When the Wind Blows
by Mrs. Miriam Kahane
Mrs. Miriam Kahane hails originally from Memphis, Tennessee. She herself went to Michlalah for seminary and today she is a Mechanechet at Michlalah. Her special southern openness and appeal help to make her a popular teacher and confidante to her students. She lives in Yerushalayim with her husband and children.
In Tehillim (perek 92) we read: “tzaddik katamar yifrach k’erez balvanon yisgeh” – “A tzaddik will flourish like a date palm, like a cedar in Lebanon he will grow tall.” The Yalkut Shimoni explains that an erez, a cedar, has many roots and even if all the winds in the world would blow at it, it will not move from its place.

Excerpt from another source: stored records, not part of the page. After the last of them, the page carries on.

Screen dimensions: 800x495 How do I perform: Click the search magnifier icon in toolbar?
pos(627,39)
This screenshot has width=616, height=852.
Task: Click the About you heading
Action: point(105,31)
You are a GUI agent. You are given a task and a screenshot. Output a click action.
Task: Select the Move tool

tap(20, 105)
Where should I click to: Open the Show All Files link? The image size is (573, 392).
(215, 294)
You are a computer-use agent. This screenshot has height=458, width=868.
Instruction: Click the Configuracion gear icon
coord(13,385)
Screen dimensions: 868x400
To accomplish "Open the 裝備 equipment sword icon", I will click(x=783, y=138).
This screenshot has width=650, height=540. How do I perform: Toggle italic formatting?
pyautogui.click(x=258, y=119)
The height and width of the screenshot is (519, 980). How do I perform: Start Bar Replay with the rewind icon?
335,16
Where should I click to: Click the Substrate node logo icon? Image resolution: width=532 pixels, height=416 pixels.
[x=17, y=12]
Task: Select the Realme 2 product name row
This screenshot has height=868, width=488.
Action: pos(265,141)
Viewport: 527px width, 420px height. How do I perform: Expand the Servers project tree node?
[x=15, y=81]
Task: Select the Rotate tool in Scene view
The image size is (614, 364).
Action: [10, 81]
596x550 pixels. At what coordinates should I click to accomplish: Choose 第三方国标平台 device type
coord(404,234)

Imagine a wheat field. A wind blows. The stalks sway to the left. Another wind blows. The stalks sway to the right. Back and forth, back and forth, at the mercy of the wind. Now imagine a forest filled with cedar trees; big, strong cedar trees. A wind blows. The trees don’t move. Another wind blows. The trees don’t budge. Strong. Unwavering. Firmly rooted in their place.
This is a tzaddik. And this is why the tzaddik is compared to a cedar in Tehillim. A prerequisite for being a tzaddik is that you are strong like an erez, unmoving like an erez. A tzaddik stands strong even against the most powerful winds. A tzaddik knows what is true and right and he is not “swayed” from one side to the other.
This does not mean that we must become rigid, uncompromising people. A person can remain firmly rooted in her beliefs and principles and at the same time bend a little here, compromise a little there, but she is not being blown by the wind because she is bending as a result of her own conscious decision. Sometimes she compromises for the sake of shalom, sometimes for kibud av v’aim. Sometimes her da’as Torah told her to. But she is bending because she chooses to, not because of the power of the winds around her.
Some of you have returned from Seminary just a few short weeks ago. Some of you have been back from Seminary for years. You all have made commitments while in Eretz Yisrael. You all have grown in your ruchniyus, in your dikduk b’halachah, in your middos, tznius and tefillah. You must always keep your roots firmly planted in the Torah that you learned in Eretz Yisrael and when the winds get strong (and they will), be like an erez. Do not let the winds blow you from what you know is emess.